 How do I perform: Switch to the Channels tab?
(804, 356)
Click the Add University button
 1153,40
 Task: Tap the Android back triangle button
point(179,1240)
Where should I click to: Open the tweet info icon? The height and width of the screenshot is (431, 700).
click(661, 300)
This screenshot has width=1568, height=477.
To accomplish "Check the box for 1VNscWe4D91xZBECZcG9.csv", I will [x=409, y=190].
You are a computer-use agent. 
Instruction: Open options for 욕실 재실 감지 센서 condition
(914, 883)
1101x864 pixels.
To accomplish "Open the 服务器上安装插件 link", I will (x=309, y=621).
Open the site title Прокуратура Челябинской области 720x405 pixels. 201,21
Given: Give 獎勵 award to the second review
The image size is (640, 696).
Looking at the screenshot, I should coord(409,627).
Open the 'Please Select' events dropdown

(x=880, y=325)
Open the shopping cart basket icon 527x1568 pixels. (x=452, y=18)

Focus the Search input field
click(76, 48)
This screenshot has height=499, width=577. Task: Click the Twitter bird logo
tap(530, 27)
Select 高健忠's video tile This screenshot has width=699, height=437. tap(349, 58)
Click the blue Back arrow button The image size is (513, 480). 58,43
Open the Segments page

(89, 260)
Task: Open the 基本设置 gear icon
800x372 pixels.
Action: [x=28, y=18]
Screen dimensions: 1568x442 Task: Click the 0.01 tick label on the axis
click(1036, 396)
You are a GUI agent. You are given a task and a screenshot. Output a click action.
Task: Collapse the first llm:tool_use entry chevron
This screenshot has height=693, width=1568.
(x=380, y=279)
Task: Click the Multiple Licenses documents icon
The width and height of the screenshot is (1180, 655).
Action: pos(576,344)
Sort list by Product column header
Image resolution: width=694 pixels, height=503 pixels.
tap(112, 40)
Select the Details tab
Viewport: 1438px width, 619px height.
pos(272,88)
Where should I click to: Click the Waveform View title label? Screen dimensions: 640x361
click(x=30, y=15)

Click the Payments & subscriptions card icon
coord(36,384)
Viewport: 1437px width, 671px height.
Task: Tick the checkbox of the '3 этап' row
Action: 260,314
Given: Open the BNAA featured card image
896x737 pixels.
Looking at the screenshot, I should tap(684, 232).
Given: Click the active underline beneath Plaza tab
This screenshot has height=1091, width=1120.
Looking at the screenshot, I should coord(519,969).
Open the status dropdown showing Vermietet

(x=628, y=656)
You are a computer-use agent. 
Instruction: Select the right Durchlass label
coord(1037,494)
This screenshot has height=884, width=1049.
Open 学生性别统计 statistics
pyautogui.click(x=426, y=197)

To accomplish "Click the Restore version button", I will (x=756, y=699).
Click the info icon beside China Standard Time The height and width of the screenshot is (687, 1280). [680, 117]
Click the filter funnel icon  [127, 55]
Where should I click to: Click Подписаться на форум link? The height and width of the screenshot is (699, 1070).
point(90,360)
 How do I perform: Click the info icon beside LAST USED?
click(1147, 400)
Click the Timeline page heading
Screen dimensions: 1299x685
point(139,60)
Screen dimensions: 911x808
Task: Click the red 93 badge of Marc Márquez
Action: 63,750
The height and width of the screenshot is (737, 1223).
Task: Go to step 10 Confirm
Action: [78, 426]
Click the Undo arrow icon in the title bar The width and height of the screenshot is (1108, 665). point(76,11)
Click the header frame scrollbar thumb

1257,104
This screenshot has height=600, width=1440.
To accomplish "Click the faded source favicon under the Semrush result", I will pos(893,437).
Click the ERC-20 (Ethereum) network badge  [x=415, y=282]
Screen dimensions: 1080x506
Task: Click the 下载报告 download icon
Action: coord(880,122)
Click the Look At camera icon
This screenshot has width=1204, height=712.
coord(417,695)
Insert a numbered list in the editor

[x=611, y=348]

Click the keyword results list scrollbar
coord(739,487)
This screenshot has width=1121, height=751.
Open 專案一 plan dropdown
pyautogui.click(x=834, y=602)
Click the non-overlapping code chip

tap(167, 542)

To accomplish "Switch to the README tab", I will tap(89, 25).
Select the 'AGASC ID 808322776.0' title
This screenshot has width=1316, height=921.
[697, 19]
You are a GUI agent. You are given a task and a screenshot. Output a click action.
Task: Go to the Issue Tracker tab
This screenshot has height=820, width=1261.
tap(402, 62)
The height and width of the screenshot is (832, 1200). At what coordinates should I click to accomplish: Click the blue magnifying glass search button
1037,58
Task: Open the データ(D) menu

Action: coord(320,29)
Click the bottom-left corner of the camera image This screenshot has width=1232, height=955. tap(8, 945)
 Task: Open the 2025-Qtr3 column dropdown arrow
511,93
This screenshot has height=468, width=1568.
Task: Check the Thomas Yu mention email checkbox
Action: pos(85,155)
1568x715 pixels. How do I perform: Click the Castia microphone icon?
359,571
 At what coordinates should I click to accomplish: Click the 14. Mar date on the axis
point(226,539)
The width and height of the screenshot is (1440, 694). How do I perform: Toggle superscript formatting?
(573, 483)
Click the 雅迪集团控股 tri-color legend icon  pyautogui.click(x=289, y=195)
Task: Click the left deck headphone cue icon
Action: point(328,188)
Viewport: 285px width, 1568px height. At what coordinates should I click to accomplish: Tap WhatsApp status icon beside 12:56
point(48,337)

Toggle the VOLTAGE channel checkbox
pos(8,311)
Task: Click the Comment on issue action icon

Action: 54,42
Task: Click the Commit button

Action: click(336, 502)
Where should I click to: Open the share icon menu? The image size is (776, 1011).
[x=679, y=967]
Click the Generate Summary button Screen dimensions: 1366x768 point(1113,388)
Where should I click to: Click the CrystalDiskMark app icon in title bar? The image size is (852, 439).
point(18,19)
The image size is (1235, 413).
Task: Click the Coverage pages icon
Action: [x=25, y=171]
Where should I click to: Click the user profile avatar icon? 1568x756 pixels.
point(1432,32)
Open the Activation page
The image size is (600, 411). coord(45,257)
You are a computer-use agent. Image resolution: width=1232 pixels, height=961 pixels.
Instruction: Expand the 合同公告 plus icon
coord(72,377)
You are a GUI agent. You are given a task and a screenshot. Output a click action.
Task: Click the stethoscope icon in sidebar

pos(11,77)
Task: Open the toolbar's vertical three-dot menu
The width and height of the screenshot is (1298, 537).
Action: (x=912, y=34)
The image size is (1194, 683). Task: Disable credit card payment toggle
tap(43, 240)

=====

_Prompt_
Repeat the data precisely, line by line.

_Completed exercise_
 How do I perform: Switch to the Channels tab?
(804, 356)
Click the Add University button
 1153,40
 Task: Tap the Android back triangle button
point(179,1240)
Where should I click to: Open the tweet info icon? The height and width of the screenshot is (431, 700).
click(661, 300)
This screenshot has width=1568, height=477.
To accomplish "Check the box for 1VNscWe4D91xZBECZcG9.csv", I will [x=409, y=190].
You are a computer-use agent. 
Instruction: Open options for 욕실 재실 감지 센서 condition
(914, 883)
1101x864 pixels.
To accomplish "Open the 服务器上安装插件 link", I will (x=309, y=621).
Open the site title Прокуратура Челябинской области 720x405 pixels. 201,21
Given: Give 獎勵 award to the second review
The image size is (640, 696).
Looking at the screenshot, I should coord(409,627).
Open the 'Please Select' events dropdown

(x=880, y=325)
Open the shopping cart basket icon 527x1568 pixels. (x=452, y=18)

Focus the Search input field
click(76, 48)
This screenshot has height=499, width=577. Task: Click the Twitter bird logo
tap(530, 27)
Select 高健忠's video tile This screenshot has width=699, height=437. tap(349, 58)
Click the blue Back arrow button The image size is (513, 480). 58,43
Open the Segments page

(89, 260)
Task: Open the 基本设置 gear icon
800x372 pixels.
Action: [x=28, y=18]
Screen dimensions: 1568x442 Task: Click the 0.01 tick label on the axis
click(1036, 396)
You are a GUI agent. You are given a task and a screenshot. Output a click action.
Task: Collapse the first llm:tool_use entry chevron
This screenshot has height=693, width=1568.
(x=380, y=279)
Task: Click the Multiple Licenses documents icon
The width and height of the screenshot is (1180, 655).
Action: pos(576,344)
Sort list by Product column header
Image resolution: width=694 pixels, height=503 pixels.
tap(112, 40)
Select the Details tab
Viewport: 1438px width, 619px height.
pos(272,88)
Where should I click to: Click the Waveform View title label? Screen dimensions: 640x361
click(x=30, y=15)

Click the Payments & subscriptions card icon
coord(36,384)
Viewport: 1437px width, 671px height.
Task: Tick the checkbox of the '3 этап' row
Action: 260,314
Given: Open the BNAA featured card image
896x737 pixels.
Looking at the screenshot, I should tap(684, 232).
Given: Click the active underline beneath Plaza tab
This screenshot has height=1091, width=1120.
Looking at the screenshot, I should coord(519,969).
Open the status dropdown showing Vermietet

(x=628, y=656)
You are a computer-use agent. 
Instruction: Select the right Durchlass label
coord(1037,494)
This screenshot has height=884, width=1049.
Open 学生性别统计 statistics
pyautogui.click(x=426, y=197)

To accomplish "Click the Restore version button", I will (x=756, y=699).
Click the info icon beside China Standard Time The height and width of the screenshot is (687, 1280). [680, 117]
Click the filter funnel icon  [127, 55]
Where should I click to: Click Подписаться на форум link? The height and width of the screenshot is (699, 1070).
point(90,360)
 How do I perform: Click the info icon beside LAST USED?
click(1147, 400)
Click the Timeline page heading
Screen dimensions: 1299x685
point(139,60)
Screen dimensions: 911x808
Task: Click the red 93 badge of Marc Márquez
Action: 63,750
The height and width of the screenshot is (737, 1223).
Task: Go to step 10 Confirm
Action: [78, 426]
Click the Undo arrow icon in the title bar The width and height of the screenshot is (1108, 665). point(76,11)
Click the header frame scrollbar thumb

1257,104
This screenshot has height=600, width=1440.
To accomplish "Click the faded source favicon under the Semrush result", I will pos(893,437).
Click the ERC-20 (Ethereum) network badge  [x=415, y=282]
Screen dimensions: 1080x506
Task: Click the 下载报告 download icon
Action: coord(880,122)
Click the Look At camera icon
This screenshot has width=1204, height=712.
coord(417,695)
Insert a numbered list in the editor

[x=611, y=348]

Click the keyword results list scrollbar
coord(739,487)
This screenshot has width=1121, height=751.
Open 專案一 plan dropdown
pyautogui.click(x=834, y=602)
Click the non-overlapping code chip

tap(167, 542)

To accomplish "Switch to the README tab", I will tap(89, 25).
Select the 'AGASC ID 808322776.0' title
This screenshot has width=1316, height=921.
[697, 19]
You are a GUI agent. You are given a task and a screenshot. Output a click action.
Task: Go to the Issue Tracker tab
This screenshot has height=820, width=1261.
tap(402, 62)
The height and width of the screenshot is (832, 1200). At what coordinates should I click to accomplish: Click the blue magnifying glass search button
1037,58
Task: Open the データ(D) menu

Action: coord(320,29)
Click the bottom-left corner of the camera image This screenshot has width=1232, height=955. tap(8, 945)
 Task: Open the 2025-Qtr3 column dropdown arrow
511,93
This screenshot has height=468, width=1568.
Task: Check the Thomas Yu mention email checkbox
Action: pos(85,155)
1568x715 pixels. How do I perform: Click the Castia microphone icon?
359,571
 At what coordinates should I click to accomplish: Click the 14. Mar date on the axis
point(226,539)
The width and height of the screenshot is (1440, 694). How do I perform: Toggle superscript formatting?
(573, 483)
Click the 雅迪集团控股 tri-color legend icon  pyautogui.click(x=289, y=195)
Task: Click the left deck headphone cue icon
Action: point(328,188)
Viewport: 285px width, 1568px height. At what coordinates should I click to accomplish: Tap WhatsApp status icon beside 12:56
point(48,337)

Toggle the VOLTAGE channel checkbox
pos(8,311)
Task: Click the Comment on issue action icon

Action: 54,42
Task: Click the Commit button

Action: click(336, 502)
Where should I click to: Open the share icon menu? The image size is (776, 1011).
[x=679, y=967]
Click the Generate Summary button Screen dimensions: 1366x768 point(1113,388)
Where should I click to: Click the CrystalDiskMark app icon in title bar? The image size is (852, 439).
point(18,19)
The image size is (1235, 413).
Task: Click the Coverage pages icon
Action: [x=25, y=171]
Where should I click to: Click the user profile avatar icon? 1568x756 pixels.
point(1432,32)
Open the Activation page
The image size is (600, 411). coord(45,257)
You are a computer-use agent. Image resolution: width=1232 pixels, height=961 pixels.
Instruction: Expand the 合同公告 plus icon
coord(72,377)
You are a GUI agent. You are given a task and a screenshot. Output a click action.
Task: Click the stethoscope icon in sidebar

pos(11,77)
Task: Open the toolbar's vertical three-dot menu
The width and height of the screenshot is (1298, 537).
Action: (x=912, y=34)
The image size is (1194, 683). Task: Disable credit card payment toggle
tap(43, 240)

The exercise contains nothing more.